DOCUMENT PASSAGE:
————

By November 1984, there were a total of 2,610 Cambodian cadres receiving training in Vietnam, of which 600 were in economic and cultural fields, 1,710 from the PRK's Ministry of Defense, and 300 from the Ministry of the Interior. For 1985-86, Vietnam agreed to train 1,992 Cambodian government and party officials, including 1,411 trainees from Cambodia's two key sectors (311 from the economic field and 1,100 in military affairs), 169 cadres from the Party Center, and 312 midlevel officials and technicians. Moreover, as requested by Laos and Cambodia, Vietnam in 1985 dispatched 120 Vietnamese experts for long-term stays and 1,000 experts in the field of agriculture in Laos. Vietnam also dispatched 846 short-term experts to Cambodia, and 150 rounds of experts were to be sent to Cambodia to train Cambodian officials on the spot. In addition, 700 Vietnamese experts from the party and armed forces were to be sent to Cambodia that year.


In the field of economic cooperation in 1985, Hanoi directed its support for Laos and Cambodia toward exploitation of natural sources for import to Vietnam. For instance, Vietnam provided Laos with technical support to produce 200,000 tons of plaster (construction material) per year. In 1984 it bought 60,000 tons of plaster from Laos and planned to purchase 100,000 more in 1985. Vietnam planned to help Laos increase its extraction of minerals up to 200,000 tons per year in 1987-90.123 The second area of economic cooperation with Laos in which Hanoi was interested was logging and wood processing. Laos and Vietnam agreed to produce between 15,000 and 20,000 cubic meters of high-quality logs in 1985. In Cambodia the Vietnamese authorities in the southern provinces of Long An, Dong Nai, Cuu Long, Quang Nam, and Da Nang were put in charge of cooperating with their Cambodian counterparts in the area of forestry. For 1985 Vietnam planned to import from Cambodia nearly 10,000 cubic meters of high-quality logs (from Kampong Thom 10 cubic meters of logs per day, from Kampong Speu 10 cubic meters of logs per day, and from Kratie 6 cubic meters of logs per day).

————

TO BE DONE: According to the passage on Vietnam's cooperation with Laos and Cambodia, how many tons of plaster did Vietnam buy from Laos in 1984? The material beneath this passage is separate from it and bears no relation to its subject.

RECORDED INFORMATION:

————

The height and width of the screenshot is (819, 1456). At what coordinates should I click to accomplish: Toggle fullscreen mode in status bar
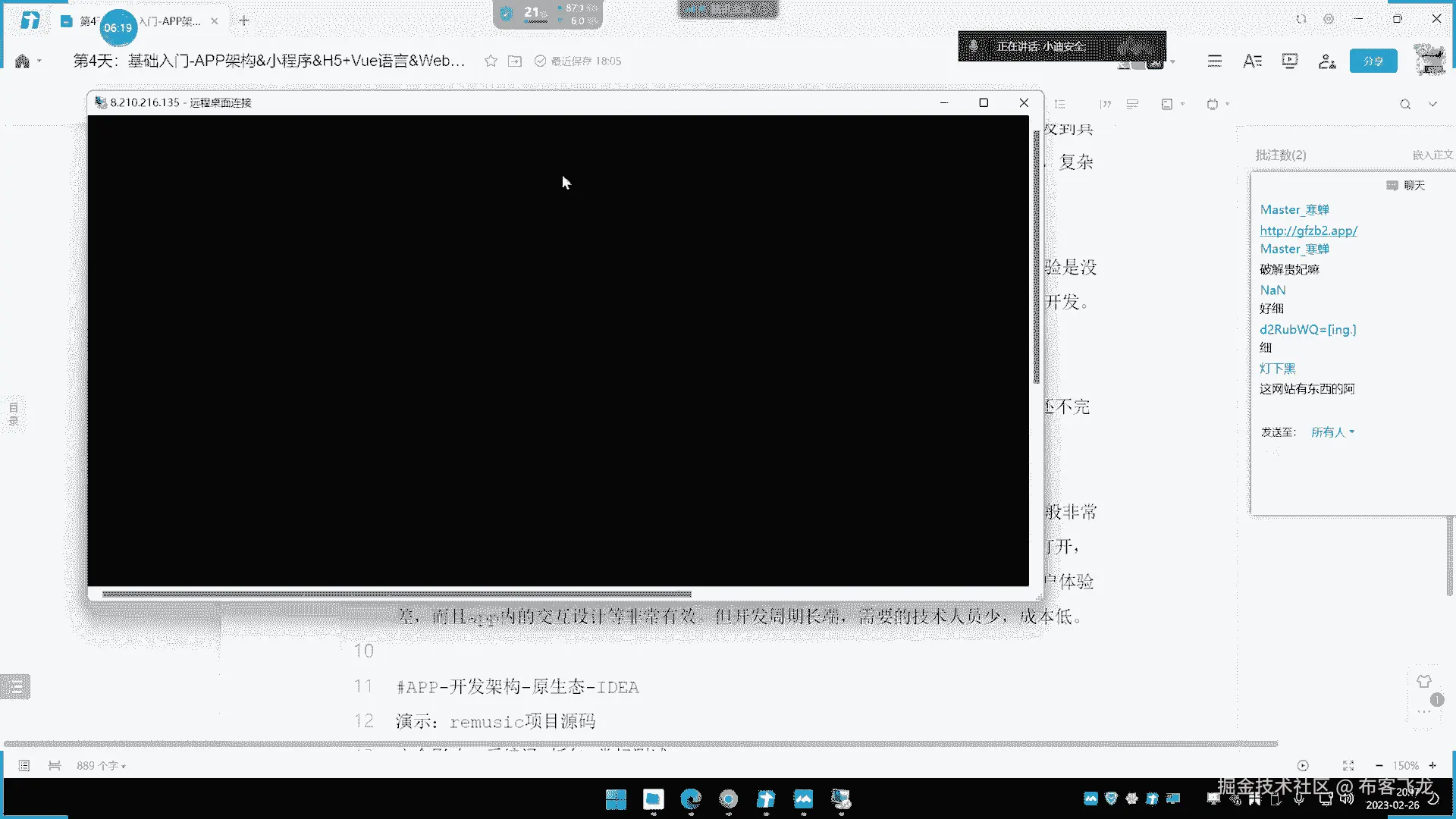pyautogui.click(x=1348, y=766)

————

TASK SOLUTION: 60,000 tons.